The last one I’d like to talk about is Spanish rapier. I’m not an expert but I know enough to make this point. Spanish rapier has your forearm extended at 90 degrees pointed straight at their chest or head. In this angle, what would be a killing blow is also one of the closest and their system for deciding priority is really interesting. Essentially, the two blades get close to each other and circle back and forth until one of them is on the top, and can thrust from that position, creating a bind on their opponent. The idea is you have greater leverage not primarily from strong/weak parts of the sword but from your body mechanics—being on top giving you the advantage. Even though the system might look like it’s a free-for-all, it’s actually using, in its own way, a form of thrust with opposition. Food for thought.

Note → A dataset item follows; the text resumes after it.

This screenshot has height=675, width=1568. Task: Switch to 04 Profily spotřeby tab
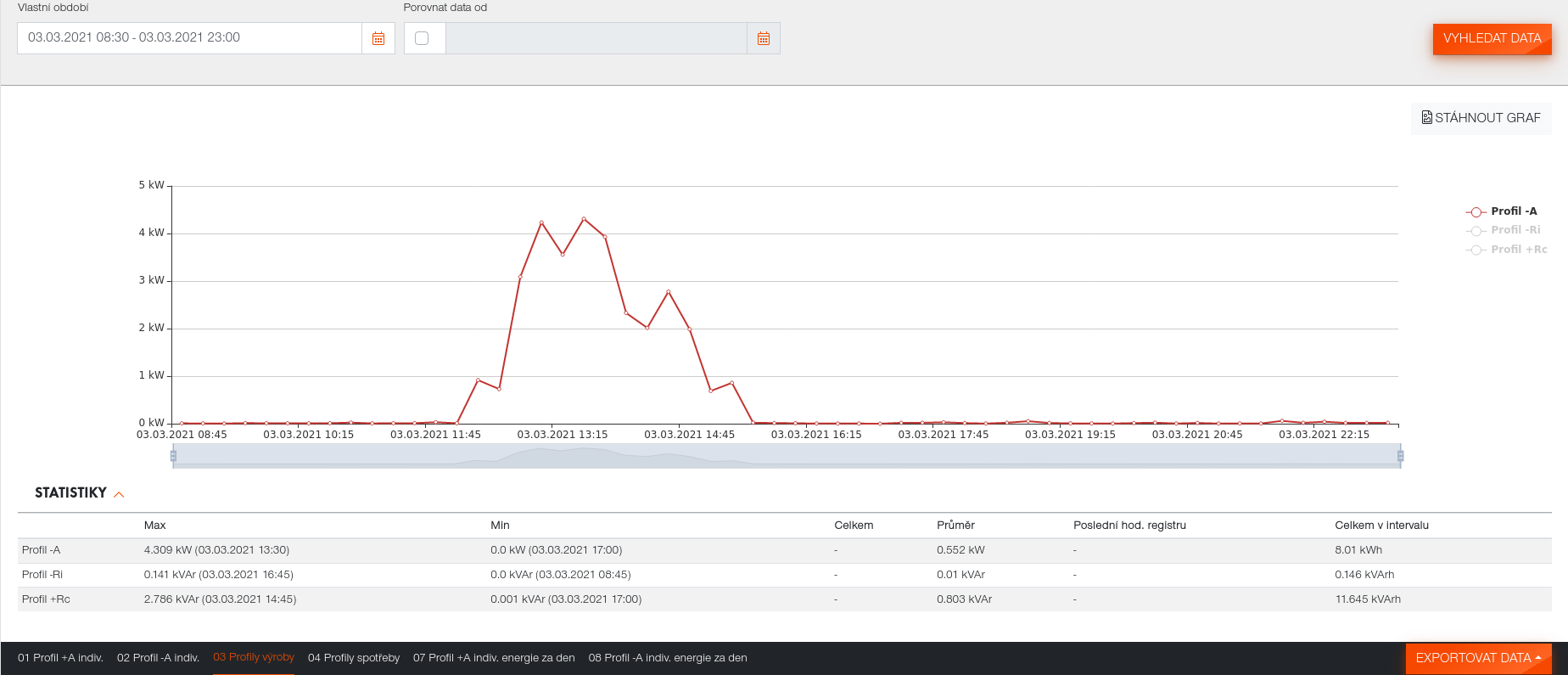(x=353, y=658)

So, to my mind, the idea of thrust with opposition should be considered and studied almost as its own topic. It seems a really fruitful aspect to study across systems because most systems seem to address it in some way or another. While there are other ways of thrusting fairly safely, it ultimately, in my mind, should be the thing you judge any other thrust against: do I feel so safe with the thrust I’m about to do that it feels as safe as thrusting with opposition? Have I really got the tempo, have I really controlled their thinking? If so, then go for it, but if not, maybe rethink your plan. There’s a lot more to thrusting safely than it first appears.